=== Required task ===
From the excerpt on the gadgets API fetch functions, quote word for word the passage that begins at "All of the _IG_Fetch..." and stops after "a named function.".

── Excerpt provided

The _IG_Fetch... functions share the
following characteristics:
For example, consider the following code snippet, which features
the _IG_FetchContent() function.
This code fetches the HTML text of the google.com web
page, and pops up a browser alert that contains the first 400 characters
of the google.com HTML that was returned:
_IG_FetchContent('http://www.google.com/', function (responseText) {
// print the first 400 characters of Google's homepage HTML
alert(responseText.substr(0,400));
});
This example illustrates the basic principles behind how all of
the _IG_Fetch... functions work:
_IG_FetchContent() is called,
the gadgets API makes an asynchronous HTTP GET request
to the URL passed into the function (in this example, the URL
is http://www.google.com). _IG_FetchContent() returns immediately
and then calls the inner callback function later, when the
fetch finishes. This means that you must put any dependent
code inside the callback function, or inside functions called
by the callback function. _IG_FetchContent() returns the
HTTP response text as a parameter to the callback function (or
an empty string in case of error).What is a callback
function? For the purpose of this discussion, the simplest
way to describe a callback is to say that it's a function that
is passed as a parameter (in the form of a function reference)
to another function. Callbacks give third-party developers
a "hook" into a running framework to do some processing.
All of the _IG_Fetch... functions
take callbacks as parameters.
Most of the examples in this section show the callback as a function
literal (that is, as an anonymous
function that is implemented within the body of the outer _IG_Fetch... function).
For example:
_IG_FetchContent('http://www.google.com/', function (responseText) {
// do something
});
But making the callback a function literal is not a requirement.
If you prefer, you can implement the callback as a named function.
For example, in this snippet, the callback is broken out into a
separate function called my_callback_function():
function my_callback_function(responseText) { if (responseText == null) return; alert(responseText.substr(0,400)); } // Here the callback is invoked by name _IG_FetchContent('http://www.google.com/', my_callback_function);
There may be situations where you want to pass extra parameters
to the callback function. To make this possible, the gadgets
API provides an _IG_Callback(callback, ...) wrapper
that lets you add parameters of any number or type to the callback.
These extra parameters appear after any parameters the callback
function would normally receive. For example, in the code sample
below, responseText (the content
data) is the first parameter to the callback function. With _IG_Callback,
any extra parameters (in this example, limit)
appear after the fist parameter (in this example, responseText).
The _IG_Callback wrapper can be used
in any place that is expecting a function reference for use as
a callback function. For example:
// Here my_callback_function takes an additional 'limit' parameter, which
// specifies the upper range of the substring to be displayed in the alert
// panel.

────
── Record list

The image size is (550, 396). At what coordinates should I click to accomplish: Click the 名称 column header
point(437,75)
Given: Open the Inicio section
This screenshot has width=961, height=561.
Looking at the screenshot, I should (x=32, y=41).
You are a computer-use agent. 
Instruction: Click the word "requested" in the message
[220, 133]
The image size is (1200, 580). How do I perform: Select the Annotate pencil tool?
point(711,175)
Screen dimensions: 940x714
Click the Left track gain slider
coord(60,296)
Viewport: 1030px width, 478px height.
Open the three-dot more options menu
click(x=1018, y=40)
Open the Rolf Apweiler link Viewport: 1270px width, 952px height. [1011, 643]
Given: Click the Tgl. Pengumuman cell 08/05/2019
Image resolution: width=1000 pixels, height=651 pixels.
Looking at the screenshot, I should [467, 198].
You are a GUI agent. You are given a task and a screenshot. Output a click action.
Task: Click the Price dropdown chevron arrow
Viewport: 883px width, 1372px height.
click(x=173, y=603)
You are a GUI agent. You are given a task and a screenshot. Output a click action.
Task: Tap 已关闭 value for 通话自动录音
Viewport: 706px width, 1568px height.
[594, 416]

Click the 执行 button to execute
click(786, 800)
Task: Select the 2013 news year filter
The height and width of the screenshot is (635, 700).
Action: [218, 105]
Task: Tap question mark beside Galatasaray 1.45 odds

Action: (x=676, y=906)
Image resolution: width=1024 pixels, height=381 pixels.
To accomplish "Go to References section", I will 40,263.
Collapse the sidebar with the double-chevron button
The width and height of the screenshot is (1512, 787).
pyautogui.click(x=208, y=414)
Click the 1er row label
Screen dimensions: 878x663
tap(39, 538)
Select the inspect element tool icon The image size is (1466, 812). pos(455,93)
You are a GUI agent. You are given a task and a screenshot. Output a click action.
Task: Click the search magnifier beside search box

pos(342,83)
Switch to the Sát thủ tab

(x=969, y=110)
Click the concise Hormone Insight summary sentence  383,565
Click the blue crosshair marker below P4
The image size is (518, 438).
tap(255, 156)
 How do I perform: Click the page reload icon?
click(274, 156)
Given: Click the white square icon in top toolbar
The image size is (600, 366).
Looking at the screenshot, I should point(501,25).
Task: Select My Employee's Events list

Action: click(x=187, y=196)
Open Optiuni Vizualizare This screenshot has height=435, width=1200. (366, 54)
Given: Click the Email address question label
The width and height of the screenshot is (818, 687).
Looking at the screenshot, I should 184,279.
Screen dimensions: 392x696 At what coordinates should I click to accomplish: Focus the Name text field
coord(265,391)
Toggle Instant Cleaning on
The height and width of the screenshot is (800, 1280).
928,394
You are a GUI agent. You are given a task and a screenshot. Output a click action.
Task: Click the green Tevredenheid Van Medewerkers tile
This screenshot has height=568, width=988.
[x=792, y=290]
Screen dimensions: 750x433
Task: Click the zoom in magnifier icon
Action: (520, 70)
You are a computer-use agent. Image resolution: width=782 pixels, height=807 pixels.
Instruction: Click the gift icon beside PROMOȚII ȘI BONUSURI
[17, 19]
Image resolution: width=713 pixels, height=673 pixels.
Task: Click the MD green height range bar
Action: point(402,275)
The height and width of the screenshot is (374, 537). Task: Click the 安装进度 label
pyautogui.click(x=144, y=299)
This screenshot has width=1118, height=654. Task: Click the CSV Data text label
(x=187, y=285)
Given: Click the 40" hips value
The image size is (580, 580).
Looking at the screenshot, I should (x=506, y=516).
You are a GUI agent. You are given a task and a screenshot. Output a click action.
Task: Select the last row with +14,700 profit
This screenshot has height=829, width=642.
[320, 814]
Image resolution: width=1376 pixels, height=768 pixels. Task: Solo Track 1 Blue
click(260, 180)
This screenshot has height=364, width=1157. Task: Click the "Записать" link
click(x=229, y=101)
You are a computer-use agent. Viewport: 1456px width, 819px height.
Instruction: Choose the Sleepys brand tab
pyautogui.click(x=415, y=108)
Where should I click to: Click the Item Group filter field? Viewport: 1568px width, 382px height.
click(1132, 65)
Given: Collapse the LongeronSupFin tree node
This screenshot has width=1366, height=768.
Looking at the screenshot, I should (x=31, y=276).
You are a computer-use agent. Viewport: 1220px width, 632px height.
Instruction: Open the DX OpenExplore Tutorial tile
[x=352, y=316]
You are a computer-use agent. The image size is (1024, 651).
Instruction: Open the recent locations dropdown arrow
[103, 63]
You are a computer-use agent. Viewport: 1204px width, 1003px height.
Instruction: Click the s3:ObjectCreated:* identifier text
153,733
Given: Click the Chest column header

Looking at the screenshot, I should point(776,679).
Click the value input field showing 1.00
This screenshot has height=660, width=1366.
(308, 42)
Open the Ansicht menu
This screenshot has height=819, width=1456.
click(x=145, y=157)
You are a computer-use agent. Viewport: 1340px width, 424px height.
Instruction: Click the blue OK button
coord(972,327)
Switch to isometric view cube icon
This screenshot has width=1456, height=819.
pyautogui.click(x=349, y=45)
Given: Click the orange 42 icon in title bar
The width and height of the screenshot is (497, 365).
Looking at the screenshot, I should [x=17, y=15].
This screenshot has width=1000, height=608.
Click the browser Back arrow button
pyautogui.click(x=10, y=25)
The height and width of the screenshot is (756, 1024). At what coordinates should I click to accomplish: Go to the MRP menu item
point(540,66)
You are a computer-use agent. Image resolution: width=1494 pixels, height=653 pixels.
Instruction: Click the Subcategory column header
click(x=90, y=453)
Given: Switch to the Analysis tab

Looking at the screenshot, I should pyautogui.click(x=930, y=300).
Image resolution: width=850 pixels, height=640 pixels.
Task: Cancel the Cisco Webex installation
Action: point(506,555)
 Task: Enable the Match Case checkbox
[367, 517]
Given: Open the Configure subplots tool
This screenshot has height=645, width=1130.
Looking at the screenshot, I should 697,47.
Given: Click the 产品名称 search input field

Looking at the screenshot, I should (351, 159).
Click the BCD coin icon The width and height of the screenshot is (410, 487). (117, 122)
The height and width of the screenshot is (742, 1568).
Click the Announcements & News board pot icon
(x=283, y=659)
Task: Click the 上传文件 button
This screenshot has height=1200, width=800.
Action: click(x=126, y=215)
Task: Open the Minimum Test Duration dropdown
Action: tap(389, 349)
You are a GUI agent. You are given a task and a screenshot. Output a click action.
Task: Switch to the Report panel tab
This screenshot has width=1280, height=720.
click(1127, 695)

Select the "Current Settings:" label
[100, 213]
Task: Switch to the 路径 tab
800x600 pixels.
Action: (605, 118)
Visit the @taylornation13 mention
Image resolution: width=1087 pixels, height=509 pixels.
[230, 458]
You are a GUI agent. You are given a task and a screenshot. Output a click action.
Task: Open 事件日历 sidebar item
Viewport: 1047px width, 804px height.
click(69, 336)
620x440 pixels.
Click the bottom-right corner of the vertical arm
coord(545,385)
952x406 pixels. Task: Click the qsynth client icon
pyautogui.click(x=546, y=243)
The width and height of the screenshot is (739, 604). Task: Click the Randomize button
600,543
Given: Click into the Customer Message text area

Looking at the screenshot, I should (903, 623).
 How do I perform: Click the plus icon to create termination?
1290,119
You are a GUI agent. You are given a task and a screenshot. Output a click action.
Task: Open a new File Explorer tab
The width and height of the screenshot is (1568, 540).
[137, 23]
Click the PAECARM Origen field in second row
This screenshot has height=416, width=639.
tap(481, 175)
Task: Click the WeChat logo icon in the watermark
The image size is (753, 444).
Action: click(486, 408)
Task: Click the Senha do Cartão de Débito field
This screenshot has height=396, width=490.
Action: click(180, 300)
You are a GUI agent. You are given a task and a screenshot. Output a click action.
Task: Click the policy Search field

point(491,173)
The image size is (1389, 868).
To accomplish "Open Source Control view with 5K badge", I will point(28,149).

────

=== Final answer ===
All of the _IG_Fetch... functions
take callbacks as parameters.
Most of the examples in this section show the callback as a function
literal (that is, as an anonymous
function that is implemented within the body of the outer _IG_Fetch... function).
For example:
_IG_FetchContent('http://www.google.com/', function (responseText) {
// do something
});
But making the callback a function literal is not a requirement.
If you prefer, you can implement the callback as a named function.